On Sat, Mar 5, 2016 at 10:10 AM, <
carl.mas...@gmail.com> wrote:
>
> The problem that I am seeing is that sometimes the Stat syscalls take longer
> than expected, and tie up whole OS threads. This results in more threads
> being created in the scheduler, until at last pthread_create fails and the
> entire program crashes. Looking at the the dump of goroutines shows around
> 6000 goroutines, with about 280 of them waiting on the Stat syscall. I
> don't believe this is a recoverable error, since the failure appears to
> actually be coming from runtime/cgo rather than goroutine trying to stat.
See
https://golang.org/issue/7903 for some discussion on this general
issue.
> Inspecting the scheduler source code, I looked for where sched.mcount is
> ever decremented and didn't find any place. I also don't see anywhere
> leading to how to limit the number of threads in the system aside from
> runtime/debug.SetMaxThreads, which is fatal.
Both correct.
> 1. How do I limit the number of threads created? Working with Goroutines
> has been such a pleasure; it would be a shame if I had to contort my program
> to be aware of threads in order to not crash.

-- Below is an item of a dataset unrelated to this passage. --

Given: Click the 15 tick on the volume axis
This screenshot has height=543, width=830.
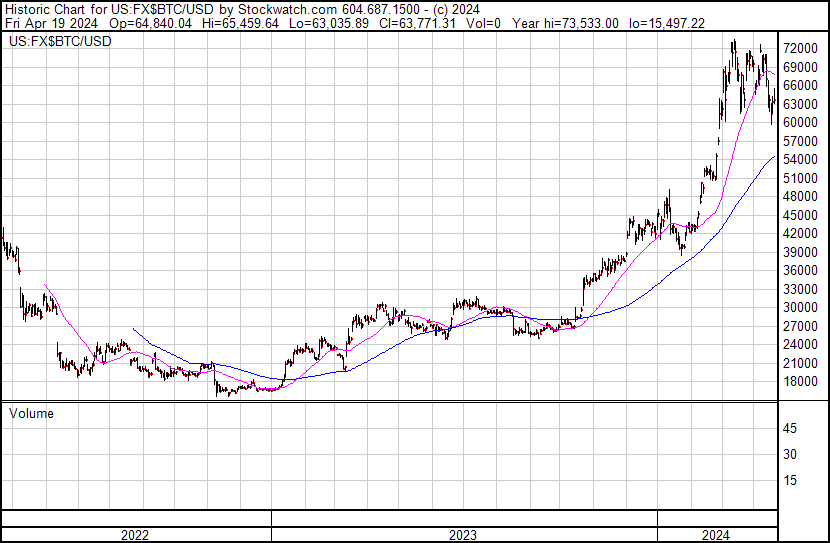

As discussed on issue 7903, we have not found a good general solution
for this problem. It's very hard for the Go runtime to know when it
is OK to delay an operation waiting for another operation to complete.

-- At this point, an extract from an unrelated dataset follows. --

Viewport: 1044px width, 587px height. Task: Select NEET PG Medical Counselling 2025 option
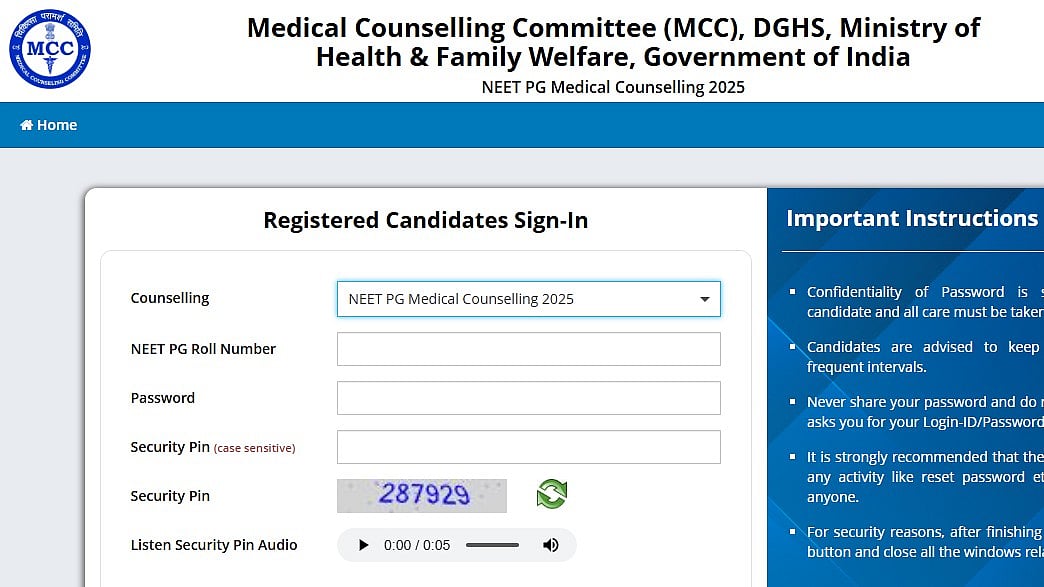pyautogui.click(x=461, y=298)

So, yes, at present, you unfortunately need to contort your program.
> 2. How are threads ever released back to the operation system? Are they
> going to stick around forever based on the highest spike of syscalls in the
> history of the process? I noticed that even in times of low load the thread
> count of my program hovered around 200 (as per /prod/pid/status)
At present threads are never released back to the operating system.
> 3. Can thread creation failure be a recoverable error? In my case, it
> would be much better if thread creation failure was recoverable rather than
> fatal. Even hanging until a new thread could be created or reused would be
> better, since it wouldn't abruptly leave all my open files and network
> connections. Being able to profile a slow program that is caused by thread
> starvation would be a much better stability story than aborting.
New threads are created independently of any goroutine context. It's
not obvious how failure to create a thread could be reported to the
program, or what the program could do to recover.
Hanging until a new thread can be created will solve some problems but
create other ones: some kinds of programs would silently deadlock.
There is some discussion of this at
https://golang.org/issue/4056 .
> I also some tangential questions that came up in my debugging:
>
> 4. The failure I see seems to come from cgo:
>
> runtime/cgo: pthread_create failed: Resource temporarily unavailable
> SIGABRT: abort
> PC=0xb6e94f96 m=2
>
>
> I don't really have anything special going on here, it's a plain ol' Go
> program with no C involved by my actions (and I only use the standard
> library). Why is the cgo mentioned in the output when crashing?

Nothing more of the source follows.